Reply with one number: the count of lines in the records below that hold "toolbar".

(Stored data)
┌──

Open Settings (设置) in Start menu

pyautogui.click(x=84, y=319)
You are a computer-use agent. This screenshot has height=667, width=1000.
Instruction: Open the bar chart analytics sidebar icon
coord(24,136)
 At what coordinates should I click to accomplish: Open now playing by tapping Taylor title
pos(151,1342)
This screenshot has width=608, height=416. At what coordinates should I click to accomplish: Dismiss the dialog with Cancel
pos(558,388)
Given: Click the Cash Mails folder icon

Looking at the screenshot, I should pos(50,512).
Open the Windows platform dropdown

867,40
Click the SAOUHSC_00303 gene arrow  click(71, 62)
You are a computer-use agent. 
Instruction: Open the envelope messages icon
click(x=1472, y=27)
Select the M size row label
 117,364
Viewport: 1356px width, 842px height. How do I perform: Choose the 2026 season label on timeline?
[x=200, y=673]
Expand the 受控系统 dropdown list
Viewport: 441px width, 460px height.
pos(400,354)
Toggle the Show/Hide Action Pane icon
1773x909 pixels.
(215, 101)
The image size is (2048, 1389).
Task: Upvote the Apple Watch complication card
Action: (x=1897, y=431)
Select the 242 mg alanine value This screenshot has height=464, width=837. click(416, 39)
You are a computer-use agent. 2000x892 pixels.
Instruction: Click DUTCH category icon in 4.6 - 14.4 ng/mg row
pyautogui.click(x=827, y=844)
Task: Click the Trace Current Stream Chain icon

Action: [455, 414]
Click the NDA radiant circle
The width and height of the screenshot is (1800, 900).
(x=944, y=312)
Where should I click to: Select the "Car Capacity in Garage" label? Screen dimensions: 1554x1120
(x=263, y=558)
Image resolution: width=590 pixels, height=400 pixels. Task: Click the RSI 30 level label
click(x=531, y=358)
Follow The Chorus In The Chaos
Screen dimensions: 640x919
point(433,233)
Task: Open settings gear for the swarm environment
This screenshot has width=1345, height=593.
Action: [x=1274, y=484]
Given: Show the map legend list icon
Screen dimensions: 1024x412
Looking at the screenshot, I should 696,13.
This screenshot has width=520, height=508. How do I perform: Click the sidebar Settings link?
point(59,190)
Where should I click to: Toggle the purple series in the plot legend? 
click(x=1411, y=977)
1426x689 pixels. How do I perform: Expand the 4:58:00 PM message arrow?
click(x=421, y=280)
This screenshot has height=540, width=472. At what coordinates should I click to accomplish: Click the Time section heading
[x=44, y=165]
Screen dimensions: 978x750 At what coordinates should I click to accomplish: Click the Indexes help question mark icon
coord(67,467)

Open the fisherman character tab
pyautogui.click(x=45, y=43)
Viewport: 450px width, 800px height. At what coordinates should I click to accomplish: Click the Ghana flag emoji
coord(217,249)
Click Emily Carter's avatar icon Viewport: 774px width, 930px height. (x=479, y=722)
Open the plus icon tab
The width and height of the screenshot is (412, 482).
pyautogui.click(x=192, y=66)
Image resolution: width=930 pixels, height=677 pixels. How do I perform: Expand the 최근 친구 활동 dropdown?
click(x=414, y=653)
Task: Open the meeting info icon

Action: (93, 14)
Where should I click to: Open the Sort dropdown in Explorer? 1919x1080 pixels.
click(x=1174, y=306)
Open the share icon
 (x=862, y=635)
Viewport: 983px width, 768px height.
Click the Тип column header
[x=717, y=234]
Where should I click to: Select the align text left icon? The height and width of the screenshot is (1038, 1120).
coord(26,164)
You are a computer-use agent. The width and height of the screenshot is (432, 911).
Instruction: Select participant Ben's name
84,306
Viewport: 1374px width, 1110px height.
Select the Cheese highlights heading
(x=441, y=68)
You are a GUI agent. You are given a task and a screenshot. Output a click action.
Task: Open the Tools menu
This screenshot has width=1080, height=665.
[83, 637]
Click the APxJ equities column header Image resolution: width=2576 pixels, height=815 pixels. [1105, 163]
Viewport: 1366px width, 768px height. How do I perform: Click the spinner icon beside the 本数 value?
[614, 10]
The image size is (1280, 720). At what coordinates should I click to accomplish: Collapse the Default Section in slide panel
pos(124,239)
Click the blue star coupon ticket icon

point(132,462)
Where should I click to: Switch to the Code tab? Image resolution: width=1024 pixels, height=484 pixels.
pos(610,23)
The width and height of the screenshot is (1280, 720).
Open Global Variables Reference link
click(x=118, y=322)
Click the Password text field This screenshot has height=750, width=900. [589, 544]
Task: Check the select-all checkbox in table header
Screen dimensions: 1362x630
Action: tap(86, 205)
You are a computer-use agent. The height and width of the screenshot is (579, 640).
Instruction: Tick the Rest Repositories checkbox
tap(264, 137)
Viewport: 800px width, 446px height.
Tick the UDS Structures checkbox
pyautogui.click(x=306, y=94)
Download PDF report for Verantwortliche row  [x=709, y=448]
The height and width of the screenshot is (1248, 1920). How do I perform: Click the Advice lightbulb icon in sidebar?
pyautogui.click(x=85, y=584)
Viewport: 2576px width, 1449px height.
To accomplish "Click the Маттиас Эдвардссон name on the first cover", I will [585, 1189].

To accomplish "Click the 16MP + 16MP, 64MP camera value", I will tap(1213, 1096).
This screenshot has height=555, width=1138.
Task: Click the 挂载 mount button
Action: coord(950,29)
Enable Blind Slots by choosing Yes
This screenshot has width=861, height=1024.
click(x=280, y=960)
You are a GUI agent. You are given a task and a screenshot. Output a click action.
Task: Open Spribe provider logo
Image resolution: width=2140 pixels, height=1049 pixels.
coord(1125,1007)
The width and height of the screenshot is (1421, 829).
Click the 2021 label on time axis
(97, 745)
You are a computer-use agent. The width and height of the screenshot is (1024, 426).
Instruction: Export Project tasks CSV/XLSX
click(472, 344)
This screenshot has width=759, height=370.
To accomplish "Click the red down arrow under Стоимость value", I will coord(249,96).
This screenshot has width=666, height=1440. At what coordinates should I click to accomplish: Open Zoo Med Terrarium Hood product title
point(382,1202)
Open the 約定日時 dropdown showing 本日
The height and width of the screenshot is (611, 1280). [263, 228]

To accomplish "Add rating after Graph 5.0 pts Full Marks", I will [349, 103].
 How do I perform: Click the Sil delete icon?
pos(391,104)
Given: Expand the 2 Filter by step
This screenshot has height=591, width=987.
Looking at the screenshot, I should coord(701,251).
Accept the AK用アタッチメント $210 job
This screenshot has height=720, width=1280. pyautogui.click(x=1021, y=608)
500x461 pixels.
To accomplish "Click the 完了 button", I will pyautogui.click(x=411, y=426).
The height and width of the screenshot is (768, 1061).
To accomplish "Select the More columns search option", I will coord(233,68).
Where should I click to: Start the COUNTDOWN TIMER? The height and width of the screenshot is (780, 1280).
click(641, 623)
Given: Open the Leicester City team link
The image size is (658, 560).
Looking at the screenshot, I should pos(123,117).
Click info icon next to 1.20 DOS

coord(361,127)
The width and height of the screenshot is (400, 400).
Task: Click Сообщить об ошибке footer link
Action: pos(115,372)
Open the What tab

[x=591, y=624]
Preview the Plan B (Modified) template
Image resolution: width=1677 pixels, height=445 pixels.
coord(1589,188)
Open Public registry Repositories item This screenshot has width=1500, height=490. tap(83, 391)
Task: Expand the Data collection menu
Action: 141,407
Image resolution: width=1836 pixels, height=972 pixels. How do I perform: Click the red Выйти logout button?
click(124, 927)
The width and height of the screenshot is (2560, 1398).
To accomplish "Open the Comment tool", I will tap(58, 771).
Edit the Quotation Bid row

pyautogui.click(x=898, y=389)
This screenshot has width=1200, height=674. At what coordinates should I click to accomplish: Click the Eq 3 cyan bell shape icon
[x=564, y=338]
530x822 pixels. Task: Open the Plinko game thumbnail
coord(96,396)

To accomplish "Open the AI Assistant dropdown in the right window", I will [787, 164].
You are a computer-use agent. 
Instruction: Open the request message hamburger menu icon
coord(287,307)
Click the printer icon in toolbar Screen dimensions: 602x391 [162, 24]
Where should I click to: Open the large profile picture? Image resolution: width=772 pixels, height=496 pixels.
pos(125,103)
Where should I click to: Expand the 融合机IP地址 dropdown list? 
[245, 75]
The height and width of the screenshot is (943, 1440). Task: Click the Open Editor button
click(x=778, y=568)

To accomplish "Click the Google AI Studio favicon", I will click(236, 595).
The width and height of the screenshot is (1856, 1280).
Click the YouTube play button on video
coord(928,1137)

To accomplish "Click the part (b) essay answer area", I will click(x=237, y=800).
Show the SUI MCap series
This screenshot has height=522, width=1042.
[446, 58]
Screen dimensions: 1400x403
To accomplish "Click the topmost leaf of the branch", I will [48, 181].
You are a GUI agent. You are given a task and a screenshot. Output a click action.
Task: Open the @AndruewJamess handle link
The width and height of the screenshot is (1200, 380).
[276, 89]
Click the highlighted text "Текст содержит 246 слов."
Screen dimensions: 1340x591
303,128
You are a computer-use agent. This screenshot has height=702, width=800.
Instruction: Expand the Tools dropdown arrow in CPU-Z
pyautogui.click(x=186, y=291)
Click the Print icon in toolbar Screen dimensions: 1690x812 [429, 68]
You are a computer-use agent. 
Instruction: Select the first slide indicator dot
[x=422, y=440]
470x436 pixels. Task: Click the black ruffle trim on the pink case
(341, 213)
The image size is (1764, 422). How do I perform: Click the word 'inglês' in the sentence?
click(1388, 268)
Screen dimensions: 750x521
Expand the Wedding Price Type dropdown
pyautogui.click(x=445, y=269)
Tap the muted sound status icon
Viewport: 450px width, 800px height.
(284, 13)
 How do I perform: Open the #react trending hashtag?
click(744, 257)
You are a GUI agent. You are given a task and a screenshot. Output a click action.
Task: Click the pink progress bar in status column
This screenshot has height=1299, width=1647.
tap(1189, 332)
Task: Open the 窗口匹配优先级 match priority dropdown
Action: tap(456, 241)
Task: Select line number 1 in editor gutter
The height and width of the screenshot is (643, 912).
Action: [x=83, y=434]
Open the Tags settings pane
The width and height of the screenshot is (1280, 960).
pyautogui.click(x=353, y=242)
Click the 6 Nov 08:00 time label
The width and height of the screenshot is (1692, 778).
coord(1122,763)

└──

▶ **Your response**:
2